Hierarchical architecture of the representational semantic systems: category-general semantic similarity mapping in higher-level association cortex

The present results highlight a hierarchical architecture of the representational systems encoding lexical meaning, according to which distributional and grounded experiential semantic properties of word symbols are represented in partly dissociable sets of category-general and category-specific regions in motor and sensory cortex. Our data are consistent with models positing the co-presence of multimodal semantic properties in several higher-order convergence zones holding conjunctive representations derived from multiple low-level sensory and motor representations (Binder & Desai, 2011; Damasio, 1989a, 1989b; Meyer & Damasio, 2009; Pulvermüller 2013, 2021; Pulvermüller et al., 2009; Reilly et al., 2016). Indeed, we found that the LIFG and the pITG respectively best reflected similarity in distributional and experiential properties of the stimulus words. These areas had been found active to written words from a range of different semantic categories, as shown by earlier univariate fMRI studies and likewise by applying k-means cluster analysis (Pulvermüller et al., 2009). Interestingly, these observations are also in line with results from connectivity analyses showing that a cortical network comprising left inferior frontal, and posterior inferior temporal, and inferior parietal cortex supports semantic processing functions specifically (e.g. Xiang et al., 2010). In particular, posterior inferior temporal cortex is known to store lexical information about conceptual features in memory (Carlson et al., 2014; Coutanche et al., 2016; Devereux et al., 2013; Ghio et al., 2016; Hagoort, 2019; Mitchell and Cusack, 2016; Mitchell et al., 2008; Tyler et al., 2013; Clarke and Tyler, 2014), thus supporting a semantic route to reading (e.g. Price, 2000).

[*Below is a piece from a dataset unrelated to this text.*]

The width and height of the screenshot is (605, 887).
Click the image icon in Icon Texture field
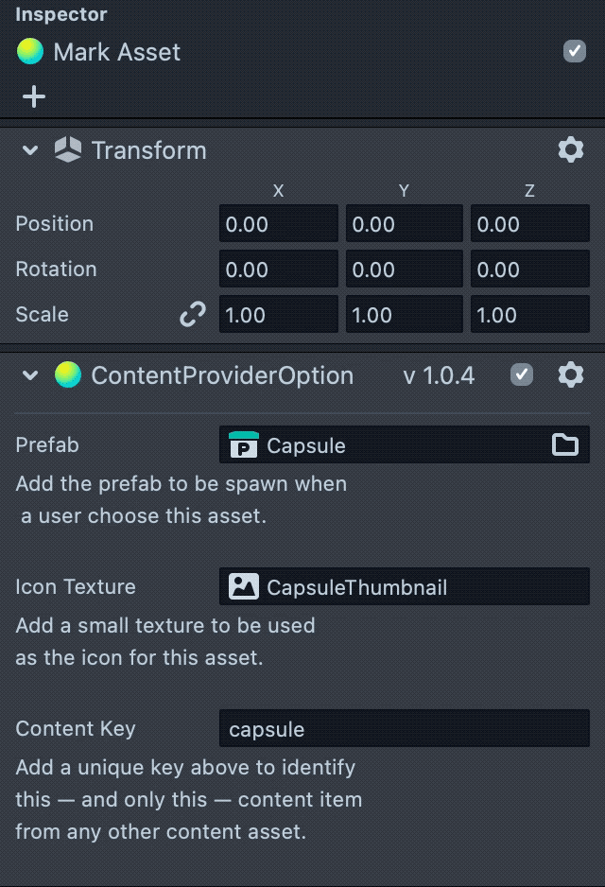(244, 587)
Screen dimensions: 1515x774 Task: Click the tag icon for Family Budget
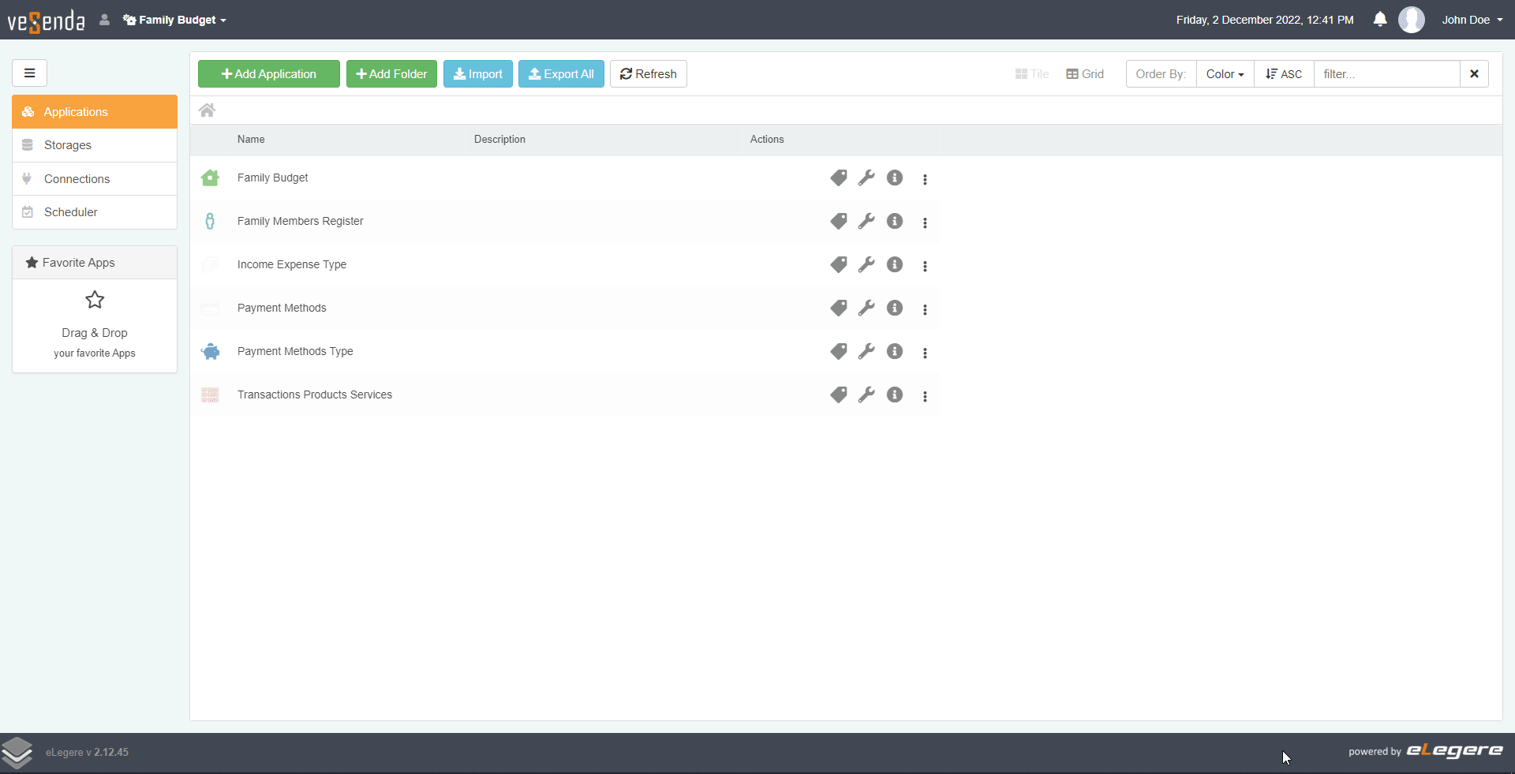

Neuronal populations coding for representations of lexical-semantic similarities in the posterior temporal memory circuit may communicate via long-distance connections with population codes in inferior frontal regions, especially in the LIFG (see Fuster, 1997; Pulvermüller, 1999, 2018), as recently confirmed across imaging modalities (e.g. Lau et al., 2008; Pulvermüller, 2013; Xiang et al., 2010). Strengthened activity in this network may arise as a result of the spread of activation from the LIFG.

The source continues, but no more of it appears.